4. Nisâ' Sûresi (94-176)
Nisa Suresi, bazı ayetleri hariç Medine döneminde nazıl olmuştur... Meşhur kabule göre 176 ayettir... “NİSA”, kadınlar demektir...
Evlilik, aile, kadın, çoluk-çocuk, miras hukuklarından bahseder...
Tevbe imkanı; “şirk”in bağışlanmayacağı, fakat onun dışında tüm günahların bağışlanabileceği açıkça ifade olunur...
Emanetin ehline verilmesi, çeşitli nisbetlerle sair insanlara karşı vazifelerimiz, adalet, cinayet konuları...
Hz.İsa’nın çarmıha gerilmesi vakasının gerçeği, Onun mukarrebundan oluşu ve Ehl-i Kitab nisbetleri...
Önemli bir esas ve İslami işlev olan “HİCRET” konusu...
Teyemmüm ve abdest meselesi...vb... bir çok konu...
94-) Ey iman edenler... Allâh için sefere çıktığınızda iyice araştırın ve size selâm verene (anlaşmak isteyene), dünya hayatının geçici menfaatini arayarak, “Sen iman eden değilsin” demeyin... Allâh indînde çok ganimetler var... Daha önce siz de öyle idiniz de Allâh size lütufta bulundu... O hâlde iyice araştırın... Muhakkak ki Allâh yapmakta olduklarınızın yaratanı olarak Habiyr’dir.
95-) Mazeretsiz, evde oturup seferden kaçan iman edenler ile Allâh yolunda mallarıyla, nefsleriyle mücahede edenler, eş değerde olmazlar... Allâh, mallarıyla ve nefsleriyle mücahede edenleri, oturup kalanlardan derece olarak üstün kıldı... Hepsine Allâh en güzeli vadetmiştir... (Ancak) Allâh, mücahitleri, oturup kalanların üzerine büyük bir mükâfat ile üstün kılmıştır.
96-) Tarafından dereceler, mağfiret ve rahmet (bağışlamıştır). Allâh Ğafûr’dur, Rahıym’dir.
97-) Muhakkak ki melekler, nefslerine zulmeder hâlde vefat ettirilen kimselere, “Ne işte idiniz (niye nefsinize zulüm olan şu şartlar içindesiniz)?” dediler... (Onlar da) dediler ki: “Biz Arz’da zayıf, çaresizdik”... (Melâike de) dedi ki: “Allâh Arz’ı geniş olmadı mı, orada hicret etseydiniz?”... İşte bunların ulaşacağı yer cehennemdir... O ne kötü sondur!

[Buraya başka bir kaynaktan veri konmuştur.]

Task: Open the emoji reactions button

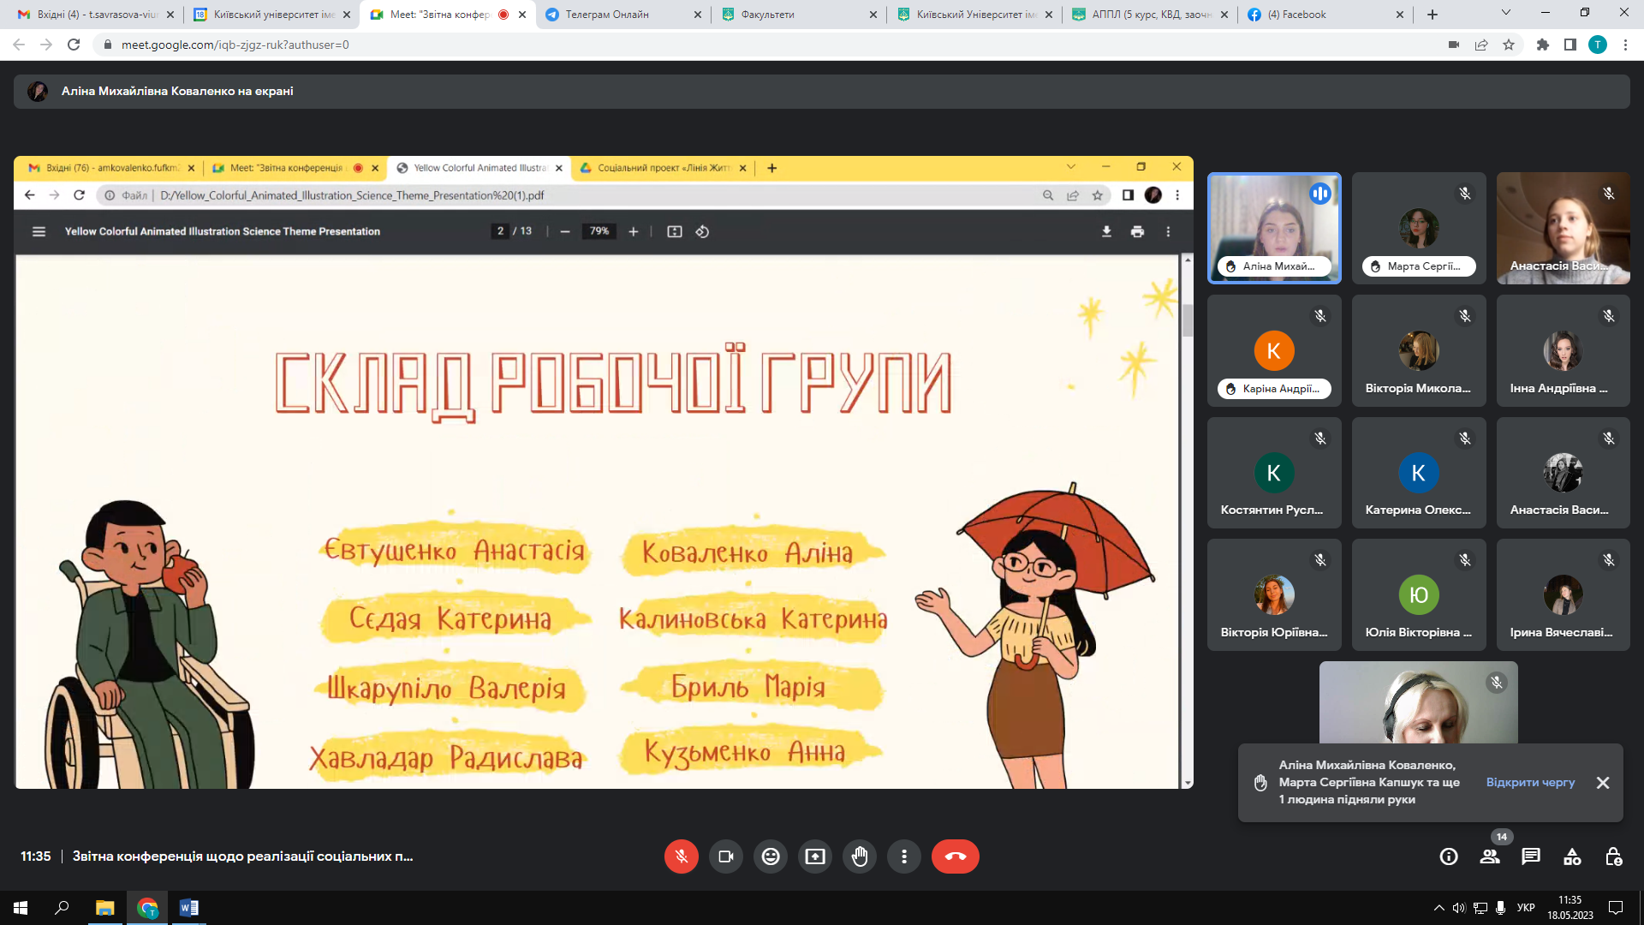Action: coord(771,856)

98-) Ancak hicrete imkânı olmayan güçsüz, çaresiz erkekler, kadınlar ve çocuklar bundan müstesnadır.
99-) İşte Allâh’ın onların suçlarını affetmesi beklenir. Allâh Afüvv’dür, Ğafûr’dur.
100-) Kim Allâh yolunda (zulüm gördüğü yerden, ya da {‘Allâh’a firar edin’, âyetince} özüne doğru) hicret ederse, arzda pek çok gidilecek genişlik bulur... Kim Allâh’a ve O’nun Rasûlüne (irsâl olanın açıkladığı hakikate) muhacir olarak evinden çıkar, sonra da ona ölüm yetişirse, artık onun mükâfatı Allâh üzerinedir... Allâh Ğafûr’dur, Rahıym’dir. (Burada zâhir yanı sıra bir iç anlama da dikkat çekmeye çalıştık. A.H.)

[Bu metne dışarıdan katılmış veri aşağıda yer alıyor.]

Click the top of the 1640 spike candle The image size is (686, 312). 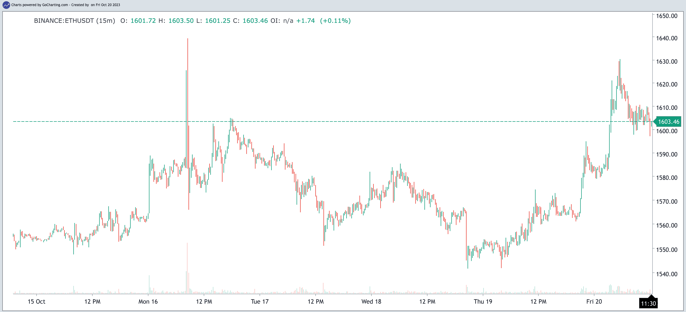tap(187, 39)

101-) Yeryüzünde seferdeyken, hakikati inkâr edenlerin size bir zarar vermesinden korkarsanız, salâttan (namaz) kısaltmanızda sizin için bir sakınca yoktur. Muhakkak ki o hakikati inkâr edenler veya örtenler, sizin için apaçık düşmandır.
102-) (Rasûlüm, korkulu bir durumdayken) onların içlerinde olup da onlara salâtı ikame ettirdiğinde, onlardan bir grup seninle beraber silahları da yanlarında olarak namaza dursun... Secde ettiklerinde (diğerleri) sizin arkanızda (koruyucu) olsunlar... (Sonra) salâtı edâ etmemiş diğer grup gelsin, seninle birlikte salâtı ikame etsin... (Onlar da) tedbirlerini ve silahlarını alsınlar... O hakikat inkârcıları arzu ederler ki, keşke siz silahlarınızdan ve eşyalarınızdan gâfil olsanız da, ani bir baskın yapsalar. Eğer size yağmurdan dolayı bir sıkıntı varsa yahut hasta olursanız, silahlarınızı bırakmanızda bir mahzur yoktur... (Bununla beraber) tedbirinizi alın... Muhakkak ki Allâh, hakikati inkâr edenler için alçaltıcı bir azap hazırlamıştır.
103-) (Endişeli ortamda) salâtın edâsından sonra, ayakta veya otururken ya da yanlarınız üzere uzanmışken (sürekli) Allâh’ı zikredin. Zikrettiğinizle doyuma ulaştığınızda salâtı ikame edin (yaşayın - yönelişin tam hakkını verin, zikirle girmiş olduğunuz hissediş ile). Kesinlikle salâtın, belli vakitlerde yaşanması, iman edenlere yazılmıştır.
104-) (Düşman) topluluğunu takip etmekte gevşeklik göstermeyin... Şayet siz acı duyuyorsanız, onlar da tıpkı sizin gibi acı duyuyorlar... (Üstelik siz) Allâh’tan onların umamayacağı şeyleri umuyorsunuz... Allâh Aliym’dir, Hakiym’dir.